Digby! That kid! A baby only a few years ago, to whom he told fairy-tales as he lay in bed! Now dead by a sniper’s bullet. What year of the Christian era? Yes, 1921! Bertram in his room at the Shelbourne laughed aloud, harshly, and then wept.

XXXIV

One of the tragic moments of Bertram’s life, which afterwards he could never remember without a shadow darkening his mind, was when he entered his father’s house after that visit to Dublin.

His way back had been delayed by the Coal Strike. The fast train from Holyhead was cancelled, and he had to come by a slow train, crowded with men thrown out of work by the shutting down of factories for lack of fuel. “It’s the end of England if this lasts long,” said one of them, but Bertram thought only of his journey’s end, and of his meeting with his mother, now that Digby lay dead, with a sniper’s bullet through his brain.

The news had come to her, he found, through a report in The Evening News, confirmed, almost immediately, by a telegram to his father from the Irish Secretary. Mrs. Pollard was in her little sitting-room when Bertram arrived, and tried to rise from her desk when he bent and put his arms about her. She didn’t weep very much, except for one brief agony of tears, but was quite broken. Over and over again she spoke the name of the dead boy, her last child, and said many times that she knew he was doomed. She was almost too weak to walk across her room, and complained that her heart had gone “queer.”

Bertram carried her up to bed that evening, and sent for a doctor, who looked grave, and told Bertram that his mother was in a very feeble state of health, with a pulse far below normal. Nothing organically wrong, except a cardiac weakness, but general lack of vitality. She would need constant attention, and he would send a trained nurse round that night.

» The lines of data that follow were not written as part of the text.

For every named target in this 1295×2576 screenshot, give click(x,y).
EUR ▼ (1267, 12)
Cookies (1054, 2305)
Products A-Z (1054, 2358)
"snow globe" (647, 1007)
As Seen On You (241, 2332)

Bertram sat by his mother’s side before the nurse came that evening. She clasped his hand almost like a child afraid to be left alone in the dark, as once he had held hers. Several times she seemed to be wandering in her mind, wandering back to the early days of her motherhood, when her children were young. She seemed to be worried because Dorothy had torn her frock, and a little later, told Bertram not to tease Susan.

“Do you hear me—?” she asked suddenly, after a long silence.

Bertram bent over her, and told her that he heard.

“You mustn’t tease little Susan,” she said. “You’re getting a big boy now.”